Quoted text:
►
We hit this same bug with about 3000 rows and a composite primary key of a 
varchar and a timestamp. It looks like the combination of a reverse range scan 
and salting are what breaks it. When we forced the query to not use a reverse 
range scan by using an upper() on the varchar, the data was returned as 
expected, as well as when we removed the salting.

> Even with ORDER BY clause the LIMIT does not work correctly with salted 
> tables containing many records.
> -------------------------------------------------------------------------------------------------------
>
>                 Key: PHOENIX-2514
>                 URL: https://issues.apache.org/jira/browse/PHOENIX-2514
>             Project: Phoenix
>          Issue Type: Bug
>    Affects Versions: 4.5.1
>         Environment: HBase-0.98.14
>            Reporter: Sumit Nigam
>            Priority: Critical
>              Labels: LIMIT, hbase, phoenix, salted, verify
>         Attachments: data.zip
>
>
> A query such as SELECT CURRENT_TIMESTAMP FROM TBL ORDER BY CURRENT_TIMESTAMP 
> DESC LIMIT 1 does not really return the MAX(CURRENT_TIMESTAMP). The table is 
> salted and has 200272 records.
◄
Task brief: According to the bug report, what two changes made the query return the expected data? These rows aren't needed.

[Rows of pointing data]
►
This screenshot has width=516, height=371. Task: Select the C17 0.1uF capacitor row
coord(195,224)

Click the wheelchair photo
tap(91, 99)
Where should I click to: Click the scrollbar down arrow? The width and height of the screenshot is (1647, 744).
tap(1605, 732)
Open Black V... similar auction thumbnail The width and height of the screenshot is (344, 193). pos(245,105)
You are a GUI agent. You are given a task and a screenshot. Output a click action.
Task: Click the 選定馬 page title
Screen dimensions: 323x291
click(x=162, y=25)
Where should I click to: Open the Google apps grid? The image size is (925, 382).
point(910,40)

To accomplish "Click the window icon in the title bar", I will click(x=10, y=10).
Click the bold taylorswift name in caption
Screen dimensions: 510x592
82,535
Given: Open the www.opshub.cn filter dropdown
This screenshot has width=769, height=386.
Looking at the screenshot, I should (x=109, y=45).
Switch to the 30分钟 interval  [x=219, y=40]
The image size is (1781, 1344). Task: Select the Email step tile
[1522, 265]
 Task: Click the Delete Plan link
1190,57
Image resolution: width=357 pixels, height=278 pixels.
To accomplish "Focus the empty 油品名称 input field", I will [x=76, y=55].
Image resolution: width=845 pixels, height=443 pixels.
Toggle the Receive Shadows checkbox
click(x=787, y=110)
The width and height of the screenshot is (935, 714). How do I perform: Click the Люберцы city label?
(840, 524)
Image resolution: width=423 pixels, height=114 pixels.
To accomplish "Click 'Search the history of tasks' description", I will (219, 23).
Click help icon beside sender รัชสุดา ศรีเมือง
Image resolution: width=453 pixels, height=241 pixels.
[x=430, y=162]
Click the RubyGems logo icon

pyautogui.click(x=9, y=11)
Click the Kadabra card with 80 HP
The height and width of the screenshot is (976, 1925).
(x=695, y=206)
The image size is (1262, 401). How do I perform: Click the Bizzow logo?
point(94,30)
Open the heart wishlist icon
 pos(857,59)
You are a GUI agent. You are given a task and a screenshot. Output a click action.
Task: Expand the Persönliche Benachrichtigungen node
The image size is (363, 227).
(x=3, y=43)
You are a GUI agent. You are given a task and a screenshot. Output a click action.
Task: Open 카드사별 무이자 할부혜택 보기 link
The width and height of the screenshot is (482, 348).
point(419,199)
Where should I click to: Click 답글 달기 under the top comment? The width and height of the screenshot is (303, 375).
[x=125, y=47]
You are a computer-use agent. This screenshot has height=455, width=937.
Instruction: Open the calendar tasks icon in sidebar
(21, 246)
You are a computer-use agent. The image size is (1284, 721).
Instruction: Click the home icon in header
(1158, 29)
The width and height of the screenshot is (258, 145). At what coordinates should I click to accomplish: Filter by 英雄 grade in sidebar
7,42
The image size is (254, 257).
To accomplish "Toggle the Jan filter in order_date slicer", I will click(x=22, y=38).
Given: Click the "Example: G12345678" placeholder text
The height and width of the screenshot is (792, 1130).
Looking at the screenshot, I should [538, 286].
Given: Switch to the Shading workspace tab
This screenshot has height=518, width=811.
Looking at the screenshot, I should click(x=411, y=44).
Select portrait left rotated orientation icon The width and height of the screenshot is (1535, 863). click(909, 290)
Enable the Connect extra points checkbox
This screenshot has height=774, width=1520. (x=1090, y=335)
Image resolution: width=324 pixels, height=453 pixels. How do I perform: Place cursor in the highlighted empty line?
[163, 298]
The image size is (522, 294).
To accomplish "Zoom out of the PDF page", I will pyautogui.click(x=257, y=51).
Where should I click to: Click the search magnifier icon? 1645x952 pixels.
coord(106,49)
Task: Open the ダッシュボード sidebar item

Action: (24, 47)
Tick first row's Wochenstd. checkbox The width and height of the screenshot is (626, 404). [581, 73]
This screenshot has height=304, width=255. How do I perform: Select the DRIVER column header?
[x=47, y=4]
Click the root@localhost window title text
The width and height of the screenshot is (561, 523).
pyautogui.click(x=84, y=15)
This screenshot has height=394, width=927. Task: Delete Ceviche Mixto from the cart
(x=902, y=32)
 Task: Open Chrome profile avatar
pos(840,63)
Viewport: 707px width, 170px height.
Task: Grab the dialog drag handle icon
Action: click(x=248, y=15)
◄
Written reply: Using upper() on the varchar to stop the reverse range scan, and removing the salting.